Benarlah. Sesaat kemudian mereka telah mendekati pertigaan yang dimaksud. Namun....., tiba-tiba mereka terkejut dan dengan gerakan reflek menghentikan kudanya saat melihat kakek Bulesak dan santri muda itu tiba-tiba telah berdiri menghadang mereka di tengah jalur yang menuju ke Padepokan Kalbusih. Mereka sangat terkejut dan ketakutan bukan kepalang dan bingung tak tahu berbuat apa bagai pelanduk di tengah cerang. Kuda-kuda mereka gelisah, bergerak liar ke kiri dan ke kanan sulit dikendalikan agar tenang. Mungkin karena binatang itu sudah sangat lelah dan jengkel larinya dihentikan seketika.

“Jaira, kenapa kau bunuh aku dan santriku ini?” tanya kakek Bulesak berwibawa.
“Haaannntttuuu!!!” A..da han..tu!!” teriak Dulatah yang kaget dan latah karena pada saat yang sama kudanya tertabrak oleh kuda lain di belakangnya yang sulit dikendalikan.

Serentak mereka menggebrak kuda masing-masing, memacunya sekuat tenaga melalui jalur yang kiri tanpa peduli lagi ancaman komandan mereka. Lebih baik mati nanti dari pada sekarang, pikir mereka. Apalagi mati karena dimakan hantu.

Jaira sendiri gemetar ketakutan dan secara reflek menggeblas pula kudanya mengikuti anak buahnya untuk menyelamatkan diri. Tak ada lagi pikiran lain selain ingin secepat mungkin tiba di markas mereka. Mereka tiba di Buntung pada tengah malam dan langsung jatuh tertidur kelelahan di emperan markas mereka tanpa perlu repot-repot menuju tempat tidur di barak masing-masing.

Pengalaman mendebarkan mereka di gua Pintu Suargi itu pada hari-hari sesudahnya menjadi bahan cerita mereka kepada orang lain, tentu saja dengan bermacam-macam bumbu dan bualan seru seram seakan merekalah hero-nya.

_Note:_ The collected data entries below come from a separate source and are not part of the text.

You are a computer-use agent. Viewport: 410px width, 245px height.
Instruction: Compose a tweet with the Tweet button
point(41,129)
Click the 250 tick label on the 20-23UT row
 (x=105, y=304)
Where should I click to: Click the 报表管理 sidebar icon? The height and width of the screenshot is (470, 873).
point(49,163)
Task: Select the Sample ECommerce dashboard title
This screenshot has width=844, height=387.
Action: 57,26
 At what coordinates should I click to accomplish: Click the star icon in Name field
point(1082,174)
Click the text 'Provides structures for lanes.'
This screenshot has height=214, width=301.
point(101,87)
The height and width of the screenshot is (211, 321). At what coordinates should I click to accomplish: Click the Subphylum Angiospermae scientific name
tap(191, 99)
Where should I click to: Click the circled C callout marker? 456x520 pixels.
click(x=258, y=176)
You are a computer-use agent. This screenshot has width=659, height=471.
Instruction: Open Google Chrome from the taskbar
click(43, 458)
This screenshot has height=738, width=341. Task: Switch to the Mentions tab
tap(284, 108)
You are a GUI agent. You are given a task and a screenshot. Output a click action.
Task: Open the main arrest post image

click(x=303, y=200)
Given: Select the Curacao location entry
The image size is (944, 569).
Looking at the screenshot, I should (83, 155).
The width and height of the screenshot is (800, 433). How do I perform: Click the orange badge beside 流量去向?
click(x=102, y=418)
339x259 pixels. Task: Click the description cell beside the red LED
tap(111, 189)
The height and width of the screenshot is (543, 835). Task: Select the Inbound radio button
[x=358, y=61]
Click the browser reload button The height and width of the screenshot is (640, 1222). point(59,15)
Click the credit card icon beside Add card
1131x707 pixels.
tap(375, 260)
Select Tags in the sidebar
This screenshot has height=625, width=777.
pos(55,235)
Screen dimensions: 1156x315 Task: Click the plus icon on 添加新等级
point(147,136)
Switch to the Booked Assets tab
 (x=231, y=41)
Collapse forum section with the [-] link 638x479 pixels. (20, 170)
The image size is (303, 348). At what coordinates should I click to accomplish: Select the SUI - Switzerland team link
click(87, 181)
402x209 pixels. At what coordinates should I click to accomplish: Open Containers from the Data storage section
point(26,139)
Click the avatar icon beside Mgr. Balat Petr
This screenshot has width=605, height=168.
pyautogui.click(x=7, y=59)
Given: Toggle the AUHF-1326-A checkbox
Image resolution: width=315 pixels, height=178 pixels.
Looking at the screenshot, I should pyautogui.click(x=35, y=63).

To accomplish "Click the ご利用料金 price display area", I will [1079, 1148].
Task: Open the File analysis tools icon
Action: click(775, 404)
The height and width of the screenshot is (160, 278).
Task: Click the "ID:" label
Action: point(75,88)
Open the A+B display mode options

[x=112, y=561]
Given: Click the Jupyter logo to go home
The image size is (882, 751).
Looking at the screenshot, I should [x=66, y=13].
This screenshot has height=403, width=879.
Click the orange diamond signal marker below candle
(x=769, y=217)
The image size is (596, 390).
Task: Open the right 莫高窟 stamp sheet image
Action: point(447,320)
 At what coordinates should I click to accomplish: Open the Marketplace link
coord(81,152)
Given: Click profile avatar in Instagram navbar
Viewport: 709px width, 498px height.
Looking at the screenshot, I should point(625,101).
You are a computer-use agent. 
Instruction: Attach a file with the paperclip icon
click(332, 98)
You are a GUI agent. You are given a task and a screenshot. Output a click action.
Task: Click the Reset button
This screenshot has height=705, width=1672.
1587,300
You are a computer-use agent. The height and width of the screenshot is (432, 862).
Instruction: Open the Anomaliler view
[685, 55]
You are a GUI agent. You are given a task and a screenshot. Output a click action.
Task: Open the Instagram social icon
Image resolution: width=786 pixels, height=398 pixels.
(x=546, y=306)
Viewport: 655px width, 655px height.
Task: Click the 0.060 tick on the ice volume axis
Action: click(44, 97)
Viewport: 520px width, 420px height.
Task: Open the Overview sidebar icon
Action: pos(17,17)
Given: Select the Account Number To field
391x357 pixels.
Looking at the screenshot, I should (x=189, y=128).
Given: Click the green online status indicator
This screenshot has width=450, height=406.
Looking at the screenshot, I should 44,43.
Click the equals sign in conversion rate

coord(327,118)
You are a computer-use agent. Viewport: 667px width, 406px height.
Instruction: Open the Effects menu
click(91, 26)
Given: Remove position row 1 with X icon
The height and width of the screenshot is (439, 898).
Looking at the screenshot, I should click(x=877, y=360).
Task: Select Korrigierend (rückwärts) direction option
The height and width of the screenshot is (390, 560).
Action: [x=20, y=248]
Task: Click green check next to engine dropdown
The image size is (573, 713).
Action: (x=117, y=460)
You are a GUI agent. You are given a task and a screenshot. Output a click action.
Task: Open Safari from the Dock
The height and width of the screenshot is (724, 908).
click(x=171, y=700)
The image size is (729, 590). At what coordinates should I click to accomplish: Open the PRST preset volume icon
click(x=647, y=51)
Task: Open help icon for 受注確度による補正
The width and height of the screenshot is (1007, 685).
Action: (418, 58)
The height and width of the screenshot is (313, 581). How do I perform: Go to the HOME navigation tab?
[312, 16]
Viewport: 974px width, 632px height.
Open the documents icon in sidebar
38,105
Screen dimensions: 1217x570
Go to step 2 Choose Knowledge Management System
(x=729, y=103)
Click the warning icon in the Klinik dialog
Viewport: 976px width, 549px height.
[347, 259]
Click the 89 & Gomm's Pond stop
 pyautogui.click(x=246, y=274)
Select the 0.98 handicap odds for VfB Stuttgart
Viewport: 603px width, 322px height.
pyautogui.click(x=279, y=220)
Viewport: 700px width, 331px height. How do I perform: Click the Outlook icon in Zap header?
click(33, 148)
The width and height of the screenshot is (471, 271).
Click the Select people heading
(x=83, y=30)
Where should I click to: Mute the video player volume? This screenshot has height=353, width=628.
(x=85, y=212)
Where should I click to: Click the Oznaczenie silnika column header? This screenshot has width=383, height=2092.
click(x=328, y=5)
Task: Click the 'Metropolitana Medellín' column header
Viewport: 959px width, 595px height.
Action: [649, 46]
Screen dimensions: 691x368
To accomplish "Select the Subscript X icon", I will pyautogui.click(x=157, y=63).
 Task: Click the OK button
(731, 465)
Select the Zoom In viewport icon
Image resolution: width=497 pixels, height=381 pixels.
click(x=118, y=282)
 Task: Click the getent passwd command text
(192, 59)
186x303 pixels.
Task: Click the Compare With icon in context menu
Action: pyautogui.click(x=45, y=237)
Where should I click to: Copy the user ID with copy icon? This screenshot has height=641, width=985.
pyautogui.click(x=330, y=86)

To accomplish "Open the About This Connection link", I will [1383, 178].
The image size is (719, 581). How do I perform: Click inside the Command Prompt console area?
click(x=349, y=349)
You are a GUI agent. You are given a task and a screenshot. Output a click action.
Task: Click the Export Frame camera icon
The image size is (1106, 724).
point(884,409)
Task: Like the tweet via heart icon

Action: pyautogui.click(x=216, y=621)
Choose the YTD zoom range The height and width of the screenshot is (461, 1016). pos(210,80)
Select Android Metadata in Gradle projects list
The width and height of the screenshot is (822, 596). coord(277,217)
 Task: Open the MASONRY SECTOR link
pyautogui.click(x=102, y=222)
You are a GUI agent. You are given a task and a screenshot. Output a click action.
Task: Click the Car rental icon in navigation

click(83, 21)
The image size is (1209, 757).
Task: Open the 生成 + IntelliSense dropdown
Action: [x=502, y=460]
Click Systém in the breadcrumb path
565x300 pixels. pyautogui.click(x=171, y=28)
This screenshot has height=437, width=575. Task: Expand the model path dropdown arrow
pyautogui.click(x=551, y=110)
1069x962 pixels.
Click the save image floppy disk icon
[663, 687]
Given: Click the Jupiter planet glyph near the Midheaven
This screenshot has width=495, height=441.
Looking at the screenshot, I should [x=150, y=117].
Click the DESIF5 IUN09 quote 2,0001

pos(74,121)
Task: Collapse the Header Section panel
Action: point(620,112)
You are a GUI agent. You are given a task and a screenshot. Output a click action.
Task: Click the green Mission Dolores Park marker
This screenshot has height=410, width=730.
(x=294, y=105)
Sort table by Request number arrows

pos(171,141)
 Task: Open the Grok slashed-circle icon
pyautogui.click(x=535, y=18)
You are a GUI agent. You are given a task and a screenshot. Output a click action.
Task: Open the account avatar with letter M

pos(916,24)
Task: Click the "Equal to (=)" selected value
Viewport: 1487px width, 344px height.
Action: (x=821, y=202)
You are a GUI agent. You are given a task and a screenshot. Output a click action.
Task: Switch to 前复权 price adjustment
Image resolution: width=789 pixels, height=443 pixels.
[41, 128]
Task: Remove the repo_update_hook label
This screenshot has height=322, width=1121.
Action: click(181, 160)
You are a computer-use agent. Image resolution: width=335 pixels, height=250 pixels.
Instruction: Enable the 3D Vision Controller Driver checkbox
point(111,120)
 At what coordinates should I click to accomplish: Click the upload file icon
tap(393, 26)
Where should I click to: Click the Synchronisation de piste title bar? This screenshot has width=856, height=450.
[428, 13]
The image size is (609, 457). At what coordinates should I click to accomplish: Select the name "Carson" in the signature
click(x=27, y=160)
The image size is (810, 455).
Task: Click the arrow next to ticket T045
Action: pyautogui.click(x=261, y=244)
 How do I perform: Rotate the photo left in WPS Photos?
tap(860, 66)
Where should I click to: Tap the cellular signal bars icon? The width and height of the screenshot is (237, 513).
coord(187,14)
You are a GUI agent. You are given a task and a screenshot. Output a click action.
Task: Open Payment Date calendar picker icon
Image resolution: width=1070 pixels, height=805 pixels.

Gua Pintu Suargi kemudian menjadi terkenal keangkerannya. Sejak itu tak pernah seorang pun yang berani mendekatinya alih-alih coba masuk ke dalamnya, kecuali tentu penunggunya yang tak lain kakek Bulesak. Begitu angkernya legenda Gua Pintu Suargi sehingga para orang tua yang kesulitan menenangkan anaknya yang menangis atau merengek-rengek cukup mengatakan akan membawanya ke gua pintu suargi, maka seketika anak itu akan berhenti menangis.

Di kemudian hari, pada jaman yang lebih maju, gua itu dijadikan tempat memohon pesugihan bagi masyarakat, atau kelancaran karir terutama  di kalangan pejabat yang malas berkarya, tidak kreatif, bebal dan serakah, yang mengharapkan segalanya dapat diperoleh secara instan. Para oportunis kemudian dengan cerdik memanfaatkan kesempatan itu dengan berlagak sebagai dukun atau paranormal palsu dan sejenisnya.

Aneh, memang! Tetapi yang lebih aneh lagi masyarakat yang sudah lebih pandai dan terdidik tetap memilih para pejabat bebal itu sebagai pemimpin mereka saat pemilihan umum langsung dilaksanakan. Jika dalam pelaksanaan pemerintahan tidak sesuai dengan harapan mereka (tentu saja, yang mengurusnya tidak becus dan bodoh, atau hanya mendengar bisikan dukun), para pemilih itu menghujatnya habis-habisan, mengatakan para pemimpin itu bodoh dan tolol. 

Lah, yang memilih itu siapa? Yang tolol itu siapa? hayo! Yang memilih atau yang dipilih?

Sementara itu,
Selepas mengusir Jaira dan pasukannya dengan cara ‘penampakan’ itu, kakek Bulesak segera menuju markas Sontoloyo untuk menemui Anak Langit. Disana ia menceritakan kepada Andragi, Sonto dan Loyo semua kejadian tadi diselingi dengan gelak tawa pendengarnya.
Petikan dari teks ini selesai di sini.